Goal of the exercise:
Lines with the string "using" must each be copied from the listing.

Entries provided:
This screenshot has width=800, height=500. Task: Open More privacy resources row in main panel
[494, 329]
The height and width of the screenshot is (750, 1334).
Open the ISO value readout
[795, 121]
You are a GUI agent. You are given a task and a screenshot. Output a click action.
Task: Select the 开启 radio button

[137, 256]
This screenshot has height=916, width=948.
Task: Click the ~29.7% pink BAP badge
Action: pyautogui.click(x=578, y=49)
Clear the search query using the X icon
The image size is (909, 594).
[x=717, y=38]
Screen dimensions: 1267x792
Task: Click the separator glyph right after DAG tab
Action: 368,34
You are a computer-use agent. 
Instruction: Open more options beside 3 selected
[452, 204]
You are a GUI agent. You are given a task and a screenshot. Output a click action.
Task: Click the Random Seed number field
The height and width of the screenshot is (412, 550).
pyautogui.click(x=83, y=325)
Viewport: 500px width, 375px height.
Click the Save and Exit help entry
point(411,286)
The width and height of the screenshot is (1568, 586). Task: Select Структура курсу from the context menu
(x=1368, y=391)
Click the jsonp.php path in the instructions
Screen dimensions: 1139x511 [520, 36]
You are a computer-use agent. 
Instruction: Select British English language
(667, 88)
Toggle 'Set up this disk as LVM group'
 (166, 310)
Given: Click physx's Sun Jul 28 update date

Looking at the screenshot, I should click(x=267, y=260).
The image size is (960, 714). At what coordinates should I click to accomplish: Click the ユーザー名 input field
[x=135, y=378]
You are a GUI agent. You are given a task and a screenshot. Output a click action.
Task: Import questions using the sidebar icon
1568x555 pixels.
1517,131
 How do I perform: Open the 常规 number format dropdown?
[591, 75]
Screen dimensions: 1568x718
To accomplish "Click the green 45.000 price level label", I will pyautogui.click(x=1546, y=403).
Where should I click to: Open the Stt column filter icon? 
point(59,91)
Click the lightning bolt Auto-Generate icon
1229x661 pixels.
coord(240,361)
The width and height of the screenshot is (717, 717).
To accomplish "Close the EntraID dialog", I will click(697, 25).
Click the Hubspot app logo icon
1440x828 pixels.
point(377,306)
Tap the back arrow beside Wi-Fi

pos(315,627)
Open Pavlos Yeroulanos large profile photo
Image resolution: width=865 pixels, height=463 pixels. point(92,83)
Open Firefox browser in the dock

The answer:
Clear the search query using the X icon
Task: Import questions using the sidebar icon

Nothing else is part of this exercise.